Task objective: From the rows below, pull out every line that contains the string "price". Match the case exactly.

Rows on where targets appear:
= = =

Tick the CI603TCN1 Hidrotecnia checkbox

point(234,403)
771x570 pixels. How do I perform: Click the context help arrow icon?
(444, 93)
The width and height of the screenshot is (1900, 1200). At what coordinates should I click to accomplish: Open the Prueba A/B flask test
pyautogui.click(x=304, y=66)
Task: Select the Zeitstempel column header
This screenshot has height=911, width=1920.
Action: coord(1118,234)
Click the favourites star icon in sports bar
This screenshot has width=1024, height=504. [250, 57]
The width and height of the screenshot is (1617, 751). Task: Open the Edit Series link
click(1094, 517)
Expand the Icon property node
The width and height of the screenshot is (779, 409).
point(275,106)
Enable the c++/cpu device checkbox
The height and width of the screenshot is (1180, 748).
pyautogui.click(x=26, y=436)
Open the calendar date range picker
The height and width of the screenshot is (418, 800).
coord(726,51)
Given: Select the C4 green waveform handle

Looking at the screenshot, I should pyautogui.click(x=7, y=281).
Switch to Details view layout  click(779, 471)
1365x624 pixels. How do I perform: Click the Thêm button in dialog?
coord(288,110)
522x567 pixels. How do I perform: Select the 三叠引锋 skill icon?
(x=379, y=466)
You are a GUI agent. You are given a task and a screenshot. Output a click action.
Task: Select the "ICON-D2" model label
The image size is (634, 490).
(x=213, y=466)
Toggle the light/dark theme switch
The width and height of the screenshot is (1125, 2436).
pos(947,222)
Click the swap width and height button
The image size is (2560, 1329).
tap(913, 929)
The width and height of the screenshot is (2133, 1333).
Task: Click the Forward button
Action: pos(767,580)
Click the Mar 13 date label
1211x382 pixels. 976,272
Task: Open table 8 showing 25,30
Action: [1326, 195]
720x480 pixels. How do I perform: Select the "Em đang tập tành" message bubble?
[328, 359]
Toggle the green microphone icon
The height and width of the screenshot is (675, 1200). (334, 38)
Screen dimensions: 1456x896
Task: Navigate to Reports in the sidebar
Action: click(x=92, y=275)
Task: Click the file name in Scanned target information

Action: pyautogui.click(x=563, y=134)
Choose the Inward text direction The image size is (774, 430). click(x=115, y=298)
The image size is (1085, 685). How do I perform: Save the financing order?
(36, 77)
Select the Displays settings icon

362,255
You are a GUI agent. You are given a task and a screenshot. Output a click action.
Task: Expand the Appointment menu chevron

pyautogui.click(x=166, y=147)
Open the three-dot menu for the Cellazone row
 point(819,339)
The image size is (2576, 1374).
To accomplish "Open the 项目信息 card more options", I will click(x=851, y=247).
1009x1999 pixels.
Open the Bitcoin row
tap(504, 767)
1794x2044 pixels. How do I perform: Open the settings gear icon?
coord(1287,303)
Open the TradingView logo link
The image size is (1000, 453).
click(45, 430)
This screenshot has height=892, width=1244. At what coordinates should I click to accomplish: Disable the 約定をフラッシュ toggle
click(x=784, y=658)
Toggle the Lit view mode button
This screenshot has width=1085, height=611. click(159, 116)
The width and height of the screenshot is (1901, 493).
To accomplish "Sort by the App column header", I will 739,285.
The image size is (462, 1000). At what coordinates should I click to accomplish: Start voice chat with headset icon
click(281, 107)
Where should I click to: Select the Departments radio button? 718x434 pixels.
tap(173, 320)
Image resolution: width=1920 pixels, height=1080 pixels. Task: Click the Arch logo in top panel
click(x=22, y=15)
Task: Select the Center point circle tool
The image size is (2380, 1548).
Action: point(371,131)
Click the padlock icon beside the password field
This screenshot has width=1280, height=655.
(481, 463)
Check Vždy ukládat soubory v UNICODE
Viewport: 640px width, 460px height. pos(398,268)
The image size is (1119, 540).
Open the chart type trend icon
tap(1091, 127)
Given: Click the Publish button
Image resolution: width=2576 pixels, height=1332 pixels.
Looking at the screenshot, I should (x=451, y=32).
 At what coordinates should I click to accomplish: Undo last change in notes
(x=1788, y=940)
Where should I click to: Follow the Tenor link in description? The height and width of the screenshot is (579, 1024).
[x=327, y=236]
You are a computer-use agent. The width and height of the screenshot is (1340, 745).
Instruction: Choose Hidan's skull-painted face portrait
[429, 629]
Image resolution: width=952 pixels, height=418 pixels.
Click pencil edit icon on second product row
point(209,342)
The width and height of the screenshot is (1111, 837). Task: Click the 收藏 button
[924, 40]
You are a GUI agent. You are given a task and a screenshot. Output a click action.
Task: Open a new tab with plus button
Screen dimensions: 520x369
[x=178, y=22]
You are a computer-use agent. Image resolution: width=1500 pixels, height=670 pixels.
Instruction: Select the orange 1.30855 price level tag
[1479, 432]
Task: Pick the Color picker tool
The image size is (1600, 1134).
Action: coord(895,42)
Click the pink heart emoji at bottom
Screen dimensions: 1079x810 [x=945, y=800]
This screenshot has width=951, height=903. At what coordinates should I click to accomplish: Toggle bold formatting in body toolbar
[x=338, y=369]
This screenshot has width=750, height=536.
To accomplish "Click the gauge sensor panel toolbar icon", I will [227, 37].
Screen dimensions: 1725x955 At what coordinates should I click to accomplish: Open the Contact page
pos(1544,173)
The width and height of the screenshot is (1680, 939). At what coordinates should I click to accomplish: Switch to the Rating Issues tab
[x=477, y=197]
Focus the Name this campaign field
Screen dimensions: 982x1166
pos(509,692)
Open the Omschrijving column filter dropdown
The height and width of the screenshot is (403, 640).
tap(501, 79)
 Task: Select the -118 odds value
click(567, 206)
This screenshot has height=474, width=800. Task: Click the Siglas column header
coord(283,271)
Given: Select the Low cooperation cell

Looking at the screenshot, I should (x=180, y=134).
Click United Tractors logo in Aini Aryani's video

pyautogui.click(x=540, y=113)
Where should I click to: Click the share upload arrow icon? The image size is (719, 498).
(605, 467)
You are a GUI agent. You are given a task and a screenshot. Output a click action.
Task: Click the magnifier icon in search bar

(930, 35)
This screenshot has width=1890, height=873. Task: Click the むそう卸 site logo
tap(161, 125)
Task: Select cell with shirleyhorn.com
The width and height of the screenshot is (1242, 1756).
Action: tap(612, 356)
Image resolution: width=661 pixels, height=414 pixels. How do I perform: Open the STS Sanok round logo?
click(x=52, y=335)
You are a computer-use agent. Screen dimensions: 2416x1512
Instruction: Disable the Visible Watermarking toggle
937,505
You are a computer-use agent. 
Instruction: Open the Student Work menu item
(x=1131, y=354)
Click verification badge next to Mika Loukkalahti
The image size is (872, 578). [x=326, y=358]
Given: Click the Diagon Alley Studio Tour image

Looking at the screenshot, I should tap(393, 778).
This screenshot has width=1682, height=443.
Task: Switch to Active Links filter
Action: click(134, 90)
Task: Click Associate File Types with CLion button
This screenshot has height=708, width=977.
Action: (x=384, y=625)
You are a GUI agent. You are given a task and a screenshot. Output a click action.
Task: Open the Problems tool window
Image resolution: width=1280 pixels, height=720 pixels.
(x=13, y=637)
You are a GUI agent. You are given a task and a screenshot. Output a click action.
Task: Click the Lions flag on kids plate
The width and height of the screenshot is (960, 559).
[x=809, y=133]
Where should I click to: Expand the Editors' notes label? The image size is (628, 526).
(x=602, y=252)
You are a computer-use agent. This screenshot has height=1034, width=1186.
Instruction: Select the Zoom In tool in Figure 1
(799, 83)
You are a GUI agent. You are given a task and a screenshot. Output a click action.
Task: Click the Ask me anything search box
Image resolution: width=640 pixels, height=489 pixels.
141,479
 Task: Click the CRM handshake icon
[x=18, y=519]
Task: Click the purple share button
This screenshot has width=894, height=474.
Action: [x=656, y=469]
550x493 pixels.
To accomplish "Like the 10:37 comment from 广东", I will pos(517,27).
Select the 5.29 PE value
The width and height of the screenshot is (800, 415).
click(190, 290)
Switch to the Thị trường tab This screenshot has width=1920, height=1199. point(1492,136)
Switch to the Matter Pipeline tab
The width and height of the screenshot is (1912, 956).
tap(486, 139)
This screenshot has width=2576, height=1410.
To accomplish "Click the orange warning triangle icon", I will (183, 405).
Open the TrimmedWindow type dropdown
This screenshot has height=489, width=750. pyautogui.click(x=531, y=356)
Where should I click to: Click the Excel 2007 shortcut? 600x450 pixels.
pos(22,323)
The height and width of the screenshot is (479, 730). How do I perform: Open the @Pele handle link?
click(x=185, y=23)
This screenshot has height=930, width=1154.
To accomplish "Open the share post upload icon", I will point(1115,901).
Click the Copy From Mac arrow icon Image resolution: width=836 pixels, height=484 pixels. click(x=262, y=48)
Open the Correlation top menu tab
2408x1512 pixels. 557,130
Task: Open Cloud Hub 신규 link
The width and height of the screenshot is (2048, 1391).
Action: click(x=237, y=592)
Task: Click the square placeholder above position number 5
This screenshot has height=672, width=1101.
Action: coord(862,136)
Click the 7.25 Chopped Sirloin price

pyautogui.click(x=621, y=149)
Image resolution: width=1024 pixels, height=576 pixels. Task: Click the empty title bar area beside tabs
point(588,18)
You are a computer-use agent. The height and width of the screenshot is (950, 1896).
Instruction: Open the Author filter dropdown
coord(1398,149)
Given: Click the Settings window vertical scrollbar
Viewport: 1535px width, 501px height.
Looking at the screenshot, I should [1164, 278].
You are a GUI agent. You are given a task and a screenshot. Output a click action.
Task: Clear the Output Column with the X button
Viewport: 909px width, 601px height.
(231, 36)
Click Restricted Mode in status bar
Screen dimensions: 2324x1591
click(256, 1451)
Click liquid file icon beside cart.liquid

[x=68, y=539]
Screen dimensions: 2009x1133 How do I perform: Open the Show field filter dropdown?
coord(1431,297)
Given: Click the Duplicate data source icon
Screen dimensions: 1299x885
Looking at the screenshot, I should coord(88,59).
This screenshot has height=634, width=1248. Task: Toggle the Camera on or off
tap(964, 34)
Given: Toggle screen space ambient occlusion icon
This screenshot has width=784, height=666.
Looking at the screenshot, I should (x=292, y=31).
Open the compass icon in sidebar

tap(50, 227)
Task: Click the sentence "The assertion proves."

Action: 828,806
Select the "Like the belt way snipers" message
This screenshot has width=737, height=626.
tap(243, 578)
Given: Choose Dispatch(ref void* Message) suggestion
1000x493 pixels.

= = =

Answer for the task:
Instruction: Select the orange 1.30855 price level tag
Click the 7.25 Chopped Sirloin price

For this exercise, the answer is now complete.